WRITTEN TASKS
**a.** Name the three primary components of adjustable-rate mortgages that the passage on adjustable-rate mortgages identifies.
**b.** Write out the stretch of the adjustable-rate mortgage passage from "The low initial" through "a fixed-rate mortagage.".
**c.** Carry on the passage about adjustable-rate mortgages from the point where it stops.

The low initial interest rates offered by ARMs make them attractive during
periods when interest rates are high, or when homeowners only plan to stay
in their home for a relatively short period. Similarly, homebuyers may find
it easier to qualify for an ARM than a traditional loan. However, ARMs are
not for everyone. If you plan to stay in your home long-term or are hesitant
about having loan payments that shift from year-to-year, then you may prefer
the stability of a fixed-rate mortagage.
Components
of adjustable-rate mortgages
Adjustable-rate mortgages have three primary components: an index, margin,
and calculated interest rate.
Index
The interest rate for an ARM is based on an index that measures the lender's
ability to borrow money. While the specific index used may vary depending
on the lender, some common indexes include U.S. Treasury Bills and the
Federal Housing Finance Board's Contract Mortgage Rate. One thing all indexes
have in common, however, is that they cannot be controlled by the lender.
Margin
The margin (also called the "spread") is a percentage added to the
index in order to cover the lender's administrative costs and profit. Though
the index may rise and fall over time, the margin usually remains constant
over the life of the loan.
Calculated
interest rate
By adding the index and margin together, you arrive at the calculated interest
rate, which is the rate the homeowner pays. It is also the rate to which any
future rate adjustments will apply (rather than the "teaser rate," explained
below).
Adjustment
periods and teaser rates
Because
the interest rate for an ARM may change due to economic conditions,
a key feature to ask your lender about is the adjustment
period--or how often your interest rate may change. Many
ARMS have one-year adjustment periods, which means the interest
rate and monthly payment is recalculated (based on the index)

(Saved entries)

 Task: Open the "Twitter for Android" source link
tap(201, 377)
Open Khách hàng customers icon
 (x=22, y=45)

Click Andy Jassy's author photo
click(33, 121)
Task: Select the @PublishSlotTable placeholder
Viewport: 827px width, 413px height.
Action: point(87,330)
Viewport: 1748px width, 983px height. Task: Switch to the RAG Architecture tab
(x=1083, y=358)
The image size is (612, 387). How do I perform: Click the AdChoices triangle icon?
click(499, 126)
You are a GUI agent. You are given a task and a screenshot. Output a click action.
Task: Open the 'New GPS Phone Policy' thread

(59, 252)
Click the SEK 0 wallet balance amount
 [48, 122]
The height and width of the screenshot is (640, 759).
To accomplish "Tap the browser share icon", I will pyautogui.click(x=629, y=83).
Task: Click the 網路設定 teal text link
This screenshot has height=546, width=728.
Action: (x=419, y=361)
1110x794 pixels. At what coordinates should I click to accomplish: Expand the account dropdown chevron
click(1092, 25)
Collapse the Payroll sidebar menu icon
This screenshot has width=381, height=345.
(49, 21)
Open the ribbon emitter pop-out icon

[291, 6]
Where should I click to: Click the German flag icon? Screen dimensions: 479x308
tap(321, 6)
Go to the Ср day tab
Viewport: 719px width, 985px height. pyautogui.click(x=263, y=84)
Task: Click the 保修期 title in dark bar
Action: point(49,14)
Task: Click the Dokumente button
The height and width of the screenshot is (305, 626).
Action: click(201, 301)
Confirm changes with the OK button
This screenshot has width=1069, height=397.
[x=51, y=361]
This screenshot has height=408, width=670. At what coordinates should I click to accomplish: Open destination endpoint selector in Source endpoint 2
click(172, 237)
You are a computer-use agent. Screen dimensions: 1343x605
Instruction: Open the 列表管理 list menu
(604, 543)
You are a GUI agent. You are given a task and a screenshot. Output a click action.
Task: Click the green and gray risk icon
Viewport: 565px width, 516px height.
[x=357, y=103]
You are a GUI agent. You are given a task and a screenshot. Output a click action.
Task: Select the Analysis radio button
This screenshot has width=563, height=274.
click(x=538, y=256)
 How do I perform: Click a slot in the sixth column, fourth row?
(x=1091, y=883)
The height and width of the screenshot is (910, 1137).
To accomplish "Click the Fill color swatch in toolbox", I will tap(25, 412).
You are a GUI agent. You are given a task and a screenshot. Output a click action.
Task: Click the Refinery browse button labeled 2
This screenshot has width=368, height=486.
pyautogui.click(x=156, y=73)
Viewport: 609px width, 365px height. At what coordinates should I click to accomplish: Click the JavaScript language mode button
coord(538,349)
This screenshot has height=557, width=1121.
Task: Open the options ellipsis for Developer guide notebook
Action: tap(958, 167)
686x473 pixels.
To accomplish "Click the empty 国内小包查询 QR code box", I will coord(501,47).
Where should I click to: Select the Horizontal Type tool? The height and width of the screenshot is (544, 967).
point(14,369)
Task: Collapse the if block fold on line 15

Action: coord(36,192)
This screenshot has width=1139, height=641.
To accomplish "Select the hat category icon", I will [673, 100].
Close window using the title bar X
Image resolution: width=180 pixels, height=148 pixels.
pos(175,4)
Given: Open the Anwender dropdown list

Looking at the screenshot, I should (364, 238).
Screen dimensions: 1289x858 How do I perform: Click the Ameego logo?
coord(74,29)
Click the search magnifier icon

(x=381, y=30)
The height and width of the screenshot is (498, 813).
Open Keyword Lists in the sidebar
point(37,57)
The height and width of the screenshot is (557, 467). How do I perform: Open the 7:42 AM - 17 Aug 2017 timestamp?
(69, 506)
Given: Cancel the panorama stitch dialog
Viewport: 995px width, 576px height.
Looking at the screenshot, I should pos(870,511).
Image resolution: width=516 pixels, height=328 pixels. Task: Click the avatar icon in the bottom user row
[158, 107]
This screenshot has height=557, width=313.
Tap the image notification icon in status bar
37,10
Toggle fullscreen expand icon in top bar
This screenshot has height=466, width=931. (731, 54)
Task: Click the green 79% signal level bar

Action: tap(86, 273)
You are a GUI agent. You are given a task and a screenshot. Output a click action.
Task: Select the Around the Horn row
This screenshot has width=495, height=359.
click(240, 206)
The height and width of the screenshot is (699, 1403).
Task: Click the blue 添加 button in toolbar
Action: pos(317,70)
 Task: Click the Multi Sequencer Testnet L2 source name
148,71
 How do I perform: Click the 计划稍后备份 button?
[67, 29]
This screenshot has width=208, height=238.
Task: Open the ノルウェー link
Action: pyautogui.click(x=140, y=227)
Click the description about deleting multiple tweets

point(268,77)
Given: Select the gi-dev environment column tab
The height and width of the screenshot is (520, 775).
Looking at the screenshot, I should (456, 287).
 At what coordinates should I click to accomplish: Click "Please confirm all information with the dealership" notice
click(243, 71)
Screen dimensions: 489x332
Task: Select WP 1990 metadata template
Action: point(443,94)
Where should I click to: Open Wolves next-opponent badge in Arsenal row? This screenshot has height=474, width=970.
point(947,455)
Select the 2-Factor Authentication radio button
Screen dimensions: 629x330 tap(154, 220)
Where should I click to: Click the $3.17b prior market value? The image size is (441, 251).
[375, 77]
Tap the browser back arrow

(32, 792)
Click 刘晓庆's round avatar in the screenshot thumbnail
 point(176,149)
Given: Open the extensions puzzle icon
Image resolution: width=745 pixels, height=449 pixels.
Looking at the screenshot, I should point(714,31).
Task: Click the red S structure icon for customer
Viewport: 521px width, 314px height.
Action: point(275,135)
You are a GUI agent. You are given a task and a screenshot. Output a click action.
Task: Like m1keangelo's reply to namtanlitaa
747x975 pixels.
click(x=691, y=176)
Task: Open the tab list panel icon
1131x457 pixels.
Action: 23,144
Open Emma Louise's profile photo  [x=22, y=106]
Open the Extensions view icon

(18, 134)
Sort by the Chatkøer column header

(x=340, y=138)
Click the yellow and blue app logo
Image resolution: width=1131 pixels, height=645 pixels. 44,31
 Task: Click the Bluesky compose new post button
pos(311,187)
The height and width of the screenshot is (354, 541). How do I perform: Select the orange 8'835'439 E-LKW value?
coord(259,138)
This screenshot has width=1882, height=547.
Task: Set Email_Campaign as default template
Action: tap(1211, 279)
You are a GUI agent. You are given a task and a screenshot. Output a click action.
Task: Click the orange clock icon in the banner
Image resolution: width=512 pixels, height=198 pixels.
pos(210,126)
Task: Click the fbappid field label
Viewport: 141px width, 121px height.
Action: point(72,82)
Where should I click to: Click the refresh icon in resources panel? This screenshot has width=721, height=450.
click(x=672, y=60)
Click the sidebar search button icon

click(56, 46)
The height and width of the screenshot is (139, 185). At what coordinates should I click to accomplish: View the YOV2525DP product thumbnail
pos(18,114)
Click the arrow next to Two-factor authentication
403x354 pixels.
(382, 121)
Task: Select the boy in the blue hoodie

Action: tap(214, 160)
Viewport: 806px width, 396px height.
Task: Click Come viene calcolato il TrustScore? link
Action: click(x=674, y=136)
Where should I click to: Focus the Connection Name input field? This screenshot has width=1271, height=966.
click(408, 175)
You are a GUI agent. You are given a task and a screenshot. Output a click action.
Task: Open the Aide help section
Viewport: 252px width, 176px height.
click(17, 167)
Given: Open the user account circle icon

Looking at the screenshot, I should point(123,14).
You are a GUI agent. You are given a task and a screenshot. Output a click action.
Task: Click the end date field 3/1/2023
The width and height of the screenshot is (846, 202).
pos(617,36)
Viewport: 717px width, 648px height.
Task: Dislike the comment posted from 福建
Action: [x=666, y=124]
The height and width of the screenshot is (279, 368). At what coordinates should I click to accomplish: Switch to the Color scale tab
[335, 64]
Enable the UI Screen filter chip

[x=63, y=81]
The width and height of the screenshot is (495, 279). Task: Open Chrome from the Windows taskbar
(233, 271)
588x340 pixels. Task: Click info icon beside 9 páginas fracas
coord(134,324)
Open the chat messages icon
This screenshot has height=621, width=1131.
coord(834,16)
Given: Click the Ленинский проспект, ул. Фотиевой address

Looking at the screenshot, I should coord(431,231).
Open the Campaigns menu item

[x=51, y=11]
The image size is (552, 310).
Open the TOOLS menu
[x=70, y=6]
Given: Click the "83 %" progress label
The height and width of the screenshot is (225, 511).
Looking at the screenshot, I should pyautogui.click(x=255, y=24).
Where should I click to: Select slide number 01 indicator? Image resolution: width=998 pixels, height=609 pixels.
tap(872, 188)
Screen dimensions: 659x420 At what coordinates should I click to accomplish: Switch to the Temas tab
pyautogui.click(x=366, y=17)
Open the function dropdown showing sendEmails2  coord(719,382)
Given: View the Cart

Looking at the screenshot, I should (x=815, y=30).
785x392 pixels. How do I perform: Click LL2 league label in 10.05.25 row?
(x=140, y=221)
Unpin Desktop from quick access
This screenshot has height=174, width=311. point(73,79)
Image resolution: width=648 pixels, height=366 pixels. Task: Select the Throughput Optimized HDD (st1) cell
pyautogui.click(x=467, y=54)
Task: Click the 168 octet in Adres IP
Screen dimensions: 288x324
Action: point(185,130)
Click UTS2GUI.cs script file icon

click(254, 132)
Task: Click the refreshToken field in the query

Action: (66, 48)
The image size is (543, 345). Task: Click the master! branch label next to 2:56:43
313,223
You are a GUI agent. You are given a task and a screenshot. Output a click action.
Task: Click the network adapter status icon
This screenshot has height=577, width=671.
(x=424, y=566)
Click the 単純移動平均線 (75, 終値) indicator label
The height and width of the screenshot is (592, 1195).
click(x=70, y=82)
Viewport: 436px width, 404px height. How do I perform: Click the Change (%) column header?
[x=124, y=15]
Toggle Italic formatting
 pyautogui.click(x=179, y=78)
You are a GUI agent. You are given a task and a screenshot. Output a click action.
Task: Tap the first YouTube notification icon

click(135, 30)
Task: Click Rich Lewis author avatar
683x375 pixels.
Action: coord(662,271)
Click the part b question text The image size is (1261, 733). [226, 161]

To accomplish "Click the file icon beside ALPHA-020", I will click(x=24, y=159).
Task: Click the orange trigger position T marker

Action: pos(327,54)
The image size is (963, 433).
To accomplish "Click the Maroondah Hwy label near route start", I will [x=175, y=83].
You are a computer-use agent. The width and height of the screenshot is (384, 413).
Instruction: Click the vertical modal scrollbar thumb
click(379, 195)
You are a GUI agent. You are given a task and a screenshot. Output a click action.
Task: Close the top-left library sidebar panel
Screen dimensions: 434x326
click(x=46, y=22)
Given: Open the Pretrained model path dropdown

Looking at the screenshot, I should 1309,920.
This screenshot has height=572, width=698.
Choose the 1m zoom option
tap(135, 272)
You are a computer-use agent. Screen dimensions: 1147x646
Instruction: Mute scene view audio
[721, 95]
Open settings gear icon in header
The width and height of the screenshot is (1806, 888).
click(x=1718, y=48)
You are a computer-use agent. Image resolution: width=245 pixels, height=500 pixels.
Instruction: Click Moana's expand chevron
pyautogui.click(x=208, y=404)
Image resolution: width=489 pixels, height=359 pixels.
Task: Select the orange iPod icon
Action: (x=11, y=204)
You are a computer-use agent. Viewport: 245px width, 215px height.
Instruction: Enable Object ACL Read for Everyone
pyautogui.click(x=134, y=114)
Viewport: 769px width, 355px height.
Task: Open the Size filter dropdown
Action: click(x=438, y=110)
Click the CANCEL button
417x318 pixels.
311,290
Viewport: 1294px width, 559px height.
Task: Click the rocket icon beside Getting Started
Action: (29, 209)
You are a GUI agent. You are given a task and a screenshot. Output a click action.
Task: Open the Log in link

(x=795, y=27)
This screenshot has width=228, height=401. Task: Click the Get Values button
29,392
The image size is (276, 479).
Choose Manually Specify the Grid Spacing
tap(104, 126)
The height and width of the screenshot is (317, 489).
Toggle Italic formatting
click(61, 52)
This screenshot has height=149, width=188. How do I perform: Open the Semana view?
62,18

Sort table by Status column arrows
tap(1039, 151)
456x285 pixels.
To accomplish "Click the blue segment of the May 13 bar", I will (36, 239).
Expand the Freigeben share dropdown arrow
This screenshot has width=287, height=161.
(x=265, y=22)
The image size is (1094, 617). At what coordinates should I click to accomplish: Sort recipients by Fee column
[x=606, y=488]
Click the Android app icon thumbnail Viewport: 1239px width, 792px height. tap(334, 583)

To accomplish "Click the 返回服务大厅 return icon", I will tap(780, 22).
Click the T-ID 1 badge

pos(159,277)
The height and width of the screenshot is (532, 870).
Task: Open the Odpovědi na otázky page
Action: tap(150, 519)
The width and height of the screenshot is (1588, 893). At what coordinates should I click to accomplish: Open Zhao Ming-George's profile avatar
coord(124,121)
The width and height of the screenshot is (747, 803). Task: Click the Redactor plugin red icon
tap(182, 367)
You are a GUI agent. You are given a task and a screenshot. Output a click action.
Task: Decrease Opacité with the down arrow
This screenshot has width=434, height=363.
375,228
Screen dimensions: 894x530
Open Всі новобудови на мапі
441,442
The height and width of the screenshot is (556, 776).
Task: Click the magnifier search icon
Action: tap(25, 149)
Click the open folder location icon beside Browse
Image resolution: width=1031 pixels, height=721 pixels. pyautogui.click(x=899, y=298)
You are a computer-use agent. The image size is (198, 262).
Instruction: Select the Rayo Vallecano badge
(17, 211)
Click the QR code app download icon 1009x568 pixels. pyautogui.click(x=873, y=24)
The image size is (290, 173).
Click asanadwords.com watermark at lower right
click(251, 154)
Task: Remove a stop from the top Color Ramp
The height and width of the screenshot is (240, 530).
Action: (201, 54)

ANSWERS BY TASK
**a.** Index, margin, and calculated interest rate.

**b.**
The low initial interest rates offered by ARMs make them attractive during
periods when interest rates are high, or when homeowners only plan to stay
in their home for a relatively short period. Similarly, homebuyers may find
it easier to qualify for an ARM than a traditional loan. However, ARMs are
not for everyone. If you plan to stay in your home long-term or are hesitant
about having loan payments that shift from year-to-year, then you may prefer
the stability of a fixed-rate mortagage.

**c.**
every year. Depending on the lender, longer adjustment periods
are also available.
An
ARM can also have an initial adjustment period based on
a "teaser rate," which is an artificially low
introductory interest rate offered by a lender to attract
homebuyers. Usually, teaser rates are good for 6 months
or a year, at which point the loan reverts back to the
calculated interest rate. Remember, too, that most lender
will not use the teaser rate to qualify you for the loan,
but instead use a 7.5% interest rate (or calculated interest
rate if it is lower).
Rate
caps
To protect homebuyers from dramatic rises in the interest rate, most ARMs have "caps" that
govern how much the interest rate may rise between adjustment periods, as well
as how much the rate may rise (or fall) over the life of the loan. For example,
an ARM may be said to have a 2% periodic cap, and a 6% lifetime cap. This means
that the rate can rise no more than 2% during an adjustment period, and no
more than 6% over the life of the loan. The lifetime cap almost always applies
to the calculated interest rate and not the introductory teaser rate.
Payment
caps and negative amortization
Some ARMs also have payment caps. These differ from rate caps by placing a
ceiling on how much your payment may rise during an adjustment period. While
this may sound like a good thing, it can sometimes lead to real trouble.
For
example, if the interest rate rises during an adjustment
period, the additional interest due on the loan payment
may exceed the amount allowed by the payment cap--leading
to negative amortization. This means the balance due on
the loan is actually growing, even though the homeowner
is still making the minimum monthly payment. Many lenders
limit the amount of negative amortization that may occur
before the loan must be restructured, but it's always wise
to speak with your lender about payment caps and how negative
amortization will be handled.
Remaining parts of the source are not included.